Antonyuk v. James

Discussion in 'Gun Control' started by Toggle Almendro, Jun 26, 2024.

  1. Toggle Almendro

    Toggle Almendro Well-Known Member

    Joined:
    May 17, 2016
    Messages:
    3,456
    Likes Received:
    1,078
    Trophy Points:
    113
    Gender:
    Male
    There's some pretty biting criticism in the lawsuit against New York's new concealed carry law.

    https://www.supremecourt.gov/Docket...33931409_Antonyuk Petition for Cert final.pdf

    "Moments after this Court issued N.Y. State Rifle & Pistol Ass'n v. Bruen, 597 U.S. 1 (2022), striking down New York's discretionary firearms licensing regime, New York politicians decried that decision as 'reprehensible,' vowing to resist the 'insanity' of 'gun culture' that 'possessed ... the Supreme Court.' Rather than following this Court's decision, New York sought to nullify it through a 'Concealed Carry Improvement Act' that makes it more difficult to exercise the right to bear arms in public than before Bruen was decided."

    . . .

    "'The Second Amendment's plain text ... presumptively guarantees ... a right to 'bear' arms in public for self-defense.' N.Y. State Rifle & Pistol Ass'n v. Bruen, 597 U.S. 1, 33 (2022). But just days after that statement was made, New York defiantly enacted its 'Bruen response bill,' purporting to comport with this Court's decision, but instead seeking to nullify it. Intent on maintaining its de facto prohibition on public carry, New York decided that, if it must issue licenses to ordinary citizens after Bruen, it first would do whatever it could to discourage applicants by imposing novel and onerous licensing requirements, and then render any remaining licenses a practical nullity by prohibiting carry virtually everywhere in the State by declaring a multitude of brand new 'sensitive locations.'"

Your task: From the forum post on New York's concealed carry law above, extract the stretch from "Toggle Almendro Well-Known" through "concealed carry law." verbatim.

Data:
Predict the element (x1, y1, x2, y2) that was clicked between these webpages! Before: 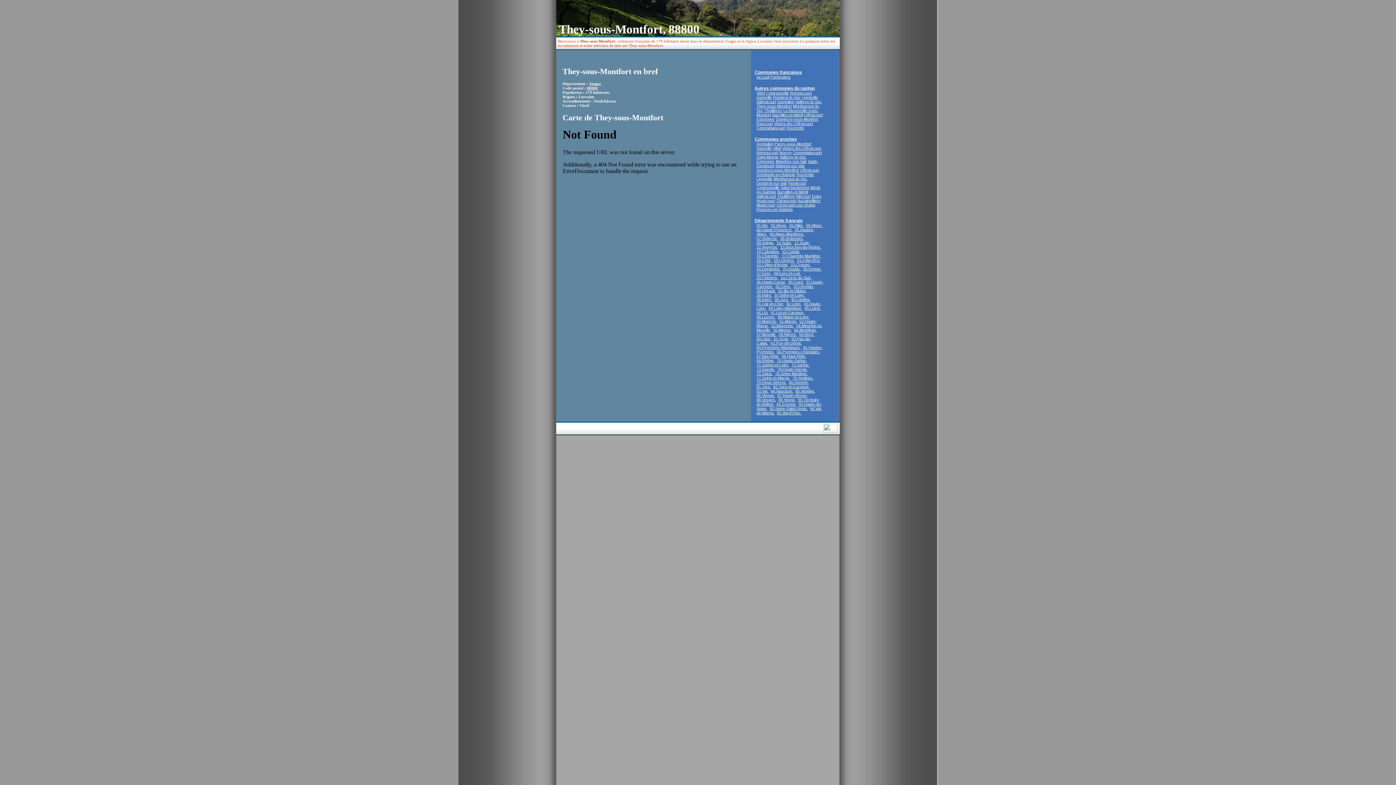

Result of the task:
Toggle Almendro Well-Known Member

    Joined:
    May 17, 2016
    Messages:
    3,456
    Likes Received:
    1,078
    Trophy Points:
    113
    Gender:
    Male
    There's some pretty biting criticism in the lawsuit against New York's new concealed carry law.